Counting permutations: an open question

Nati Linial is giving a talk in Lille. As I am typing, he is stating an elegant combinatorial result and open problem, that I had never seen before.

One dimension ({0,1} n*n matrix with exactly one 1 per row or column): The number of permutations satisfies Stirling's formula: it's [(1+o(1)(n/e)]^n

Two dimensions ({0,1} n*n*n matrix with exactly one 1 per row, column or shaft): The number of Latin squares, as seen from Van Lint and Wilson's book, is [(1+o(1))(n/e^2)]^{n^2}.

Conjecture: in d dimensions, it's [(1+o(1))(n/e^d)]^{n^d}

Linial and Zur Luria proved the "less than or equal to" side. The "greater than or equal to" is still open.

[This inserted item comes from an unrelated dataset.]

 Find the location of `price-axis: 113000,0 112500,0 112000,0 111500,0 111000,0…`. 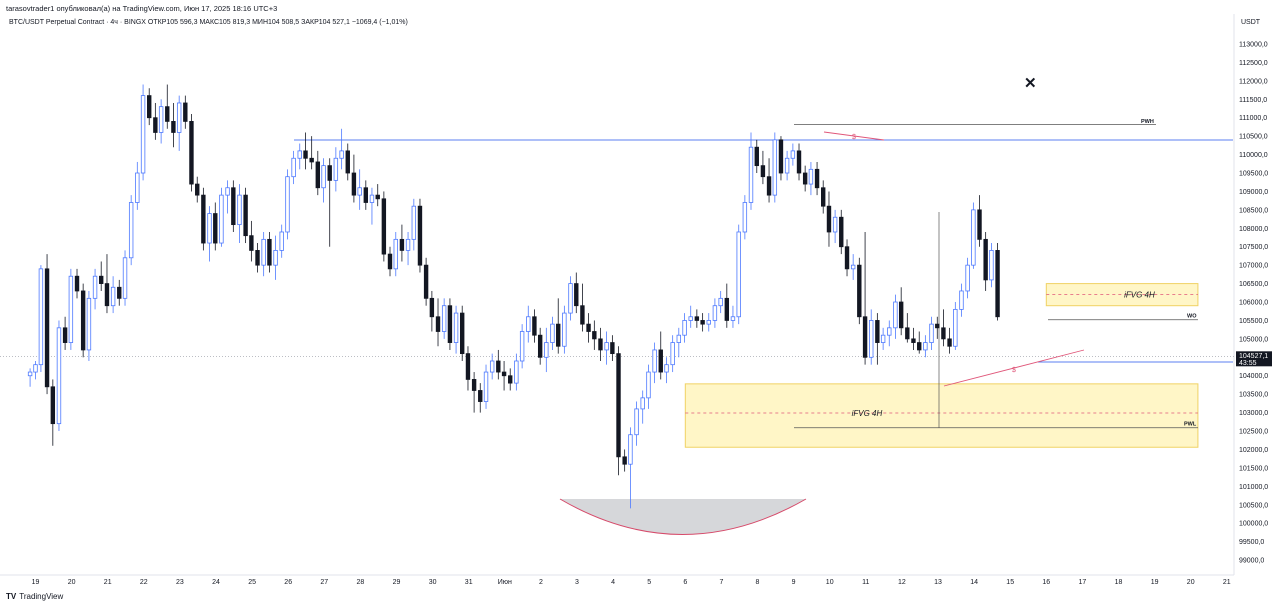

Poincaré and dynamical systems

Etienne Ghys, a famous French mathematician in dynamical systems, is giving a general audience talk in front of me in Lille as I type. He admires Henri Poincaré greatly. Here is one example of a problem studied by Poincaré. You are playing a lottery game with a wheel decomposed into sectors colored red and black in alternation, ask someone to give the wheel a push, wait until it stops, and win or lose according to the color of the outcome. How do you know that the probability of the outcome of the red is 1/2? This is really about studying a map from the initial velocity to the final effect, i.e. the total angle that the wheel will turn. The push will make the wheel turn perhaps up to 50 turns. What do we know about this map? Essentially nothing, but we know that it's a map with a "big derivative". That may sound crazy: what can that mean, when there is no unit? Well, sure there is: for the outcome of the system, the unit is one full turn, i.e. 360 degrees; for the initial velocity, the unit is the smallest difference in velocity that can be perceived. Poincaré: "Ce sont là des différences que le sens musculaire ne peut apprécier et qui échapperaient aux instruments de mesure les plus délicats. La différence dans la cause est imperceptible. La différence dans l'effet est pour moi de plus haute importance, puisqu'il y va de mon argent." Poincare proves that if the cause is distributed according to some diffuse probability measure, then the result is an equidistribution. He says: "You are asking me to predict future phenomena. If, quite unluckily, I happen to know the laws of these phenomena, I could achieve those goals only at the prize of inextricable computations, and I should renounce to answer you. But if I am lucky enough to not know them, I can answer you right away, and the most astonishing thing is that my answer will be correct".